The observations of our study were not in accordance with earlier reports by Marrink et al.2, 3 who have presented the only former clinical applications of serum TRA-1-60. They did find that TRA-1-60 was released into the serum of 76% of EC-positive disseminated NSGCT patients in concordance with the 78% found in our study. In contrast they found sera from all seminoma patients to contain normal levels of TRA-1-60, whereas our present study found elevations in 80% of these patients with disseminated disease. The reasons for this discrepancy are unclear and although earlier in vitro studies have not been consistent as to the expression of TRA-1-60 in seminomatous cell lines differences in antigen expression does not seem a reasonable explanation in this case.4
In our present study, 1 of the major problems identified was the lack of normalization of TRA-1-60 after chemotherapy. Again, this is in contrast to the earlier findings by Marrink et al.2 who found that all elevated TRA-1-60 values normalized after chemotherapy. Our main concern, however, relates to the rate of false positive values found in the Stage I NSGCT group. This problem was only addressed briefly in the study by Marrink et al.2 Approximately one-third of Stage I NSCGT patients in our study had elevated levels of TRA-1-60 at 2 months follow-up without developing recurrence and with normal AFP and HCG (Fig. 2). This figure was the same when only patients with EC-positive NSGCT were considered. At 4 months 8/19 NSGCT patients without subsequent recurrence had TRA-1-60 levels that would necessitate further examinations. Again, AFP and HCG were normal in all patients. The problem is illustrated in Figure 3.
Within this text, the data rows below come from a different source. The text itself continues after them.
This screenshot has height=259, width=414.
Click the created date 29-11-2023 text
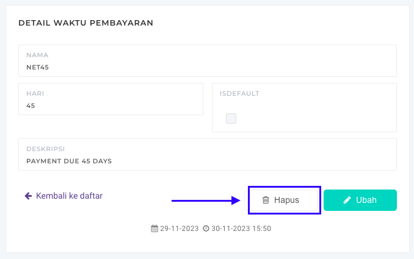(180, 229)

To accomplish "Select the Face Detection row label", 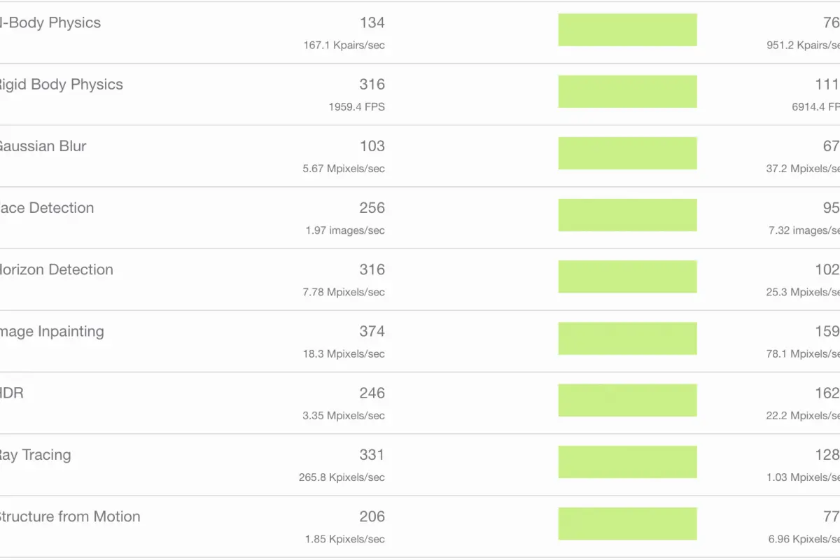I will tap(47, 208).
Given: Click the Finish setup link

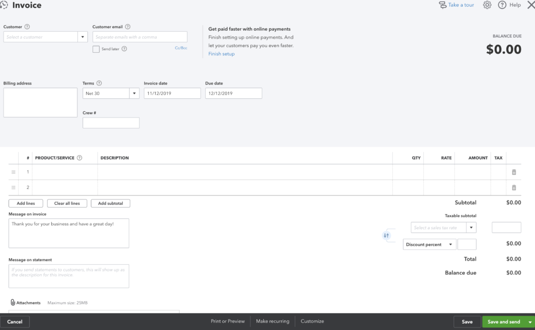Looking at the screenshot, I should coord(222,54).
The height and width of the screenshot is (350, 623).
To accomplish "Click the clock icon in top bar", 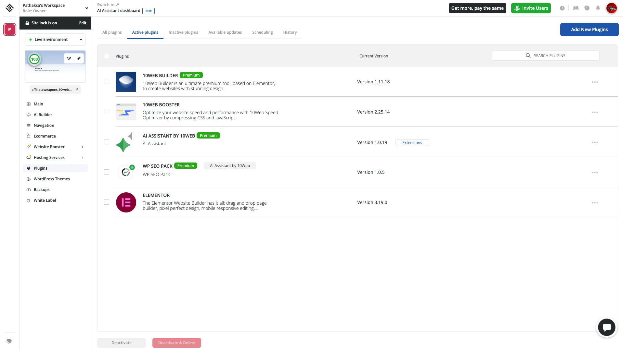I will coord(562,8).
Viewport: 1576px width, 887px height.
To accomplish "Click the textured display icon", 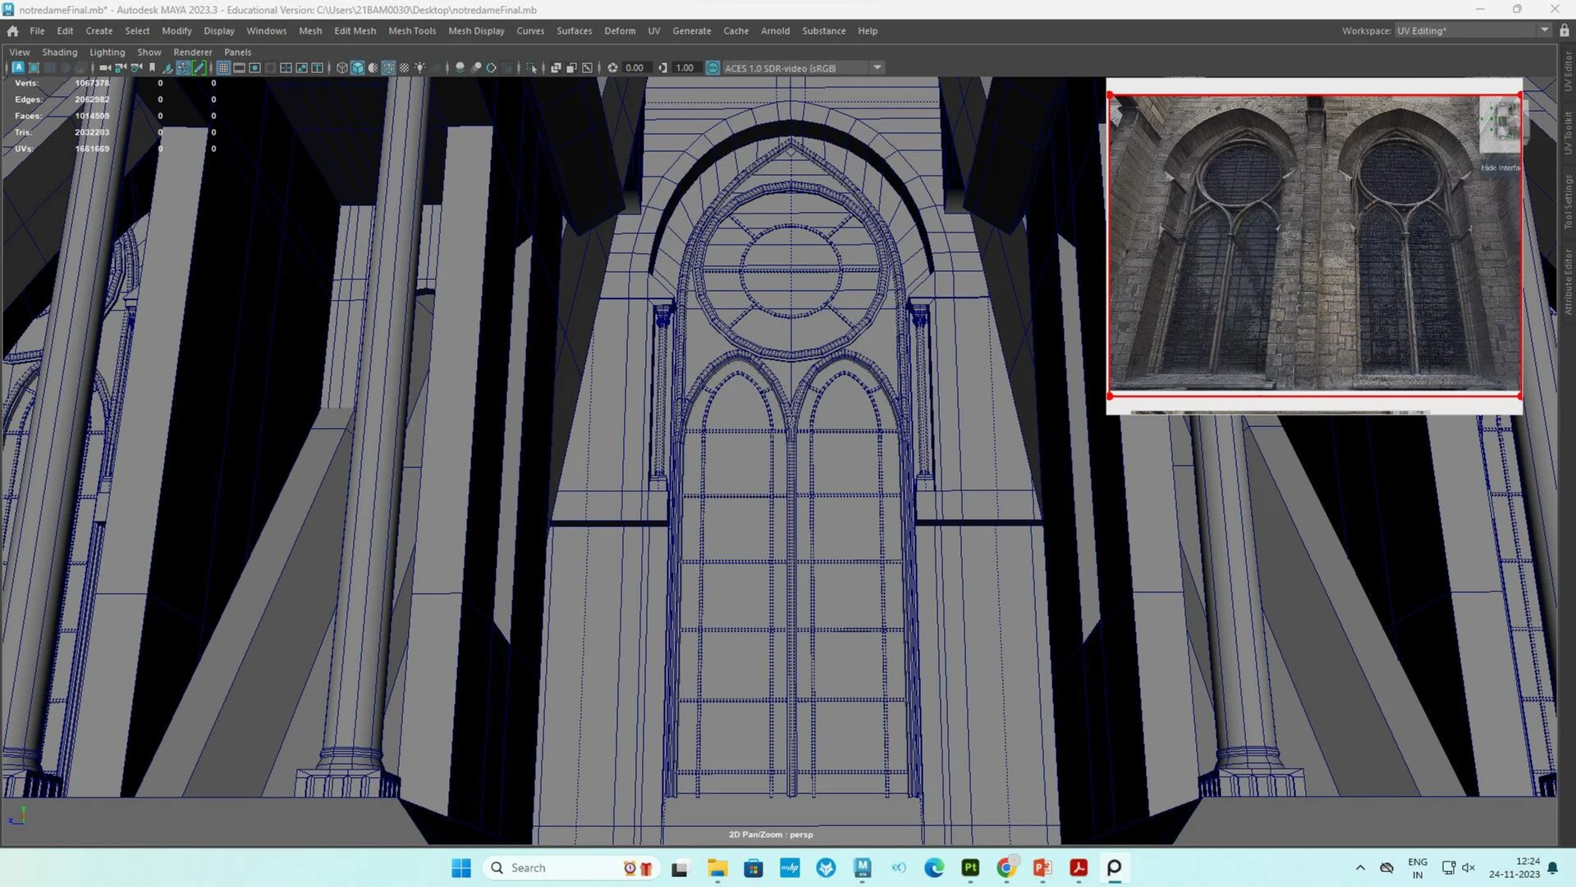I will tap(388, 67).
In patients with disseminated testicular cancer, normalization in TRA-1-60 is not seen in all patients after treatment with chemotherapy despite no other signs of residual disease. Approximately one-third of patients with Stage I NSGCT have increased values of TRA-1-60 without having a relapse. TRA-1-60 is not at present useful as a tumor marker in patients with germ cell tumors. Although detecting a few early relapses the rate of false positive elevations in the tumor marker makes it unreliable in the clinical setting. Nevertheless, our study did confirm that elevated levels of TRA-1-60 were present in ∼80% of patients with disseminated EC-positive NSGCT at the start of chemotherapy and chemotherapy induced a significant decrease in levels of TRA-1-60. Thus, the TRA-1-60 antigen might still prove clinically useful provided the reliability of the assay can be improved.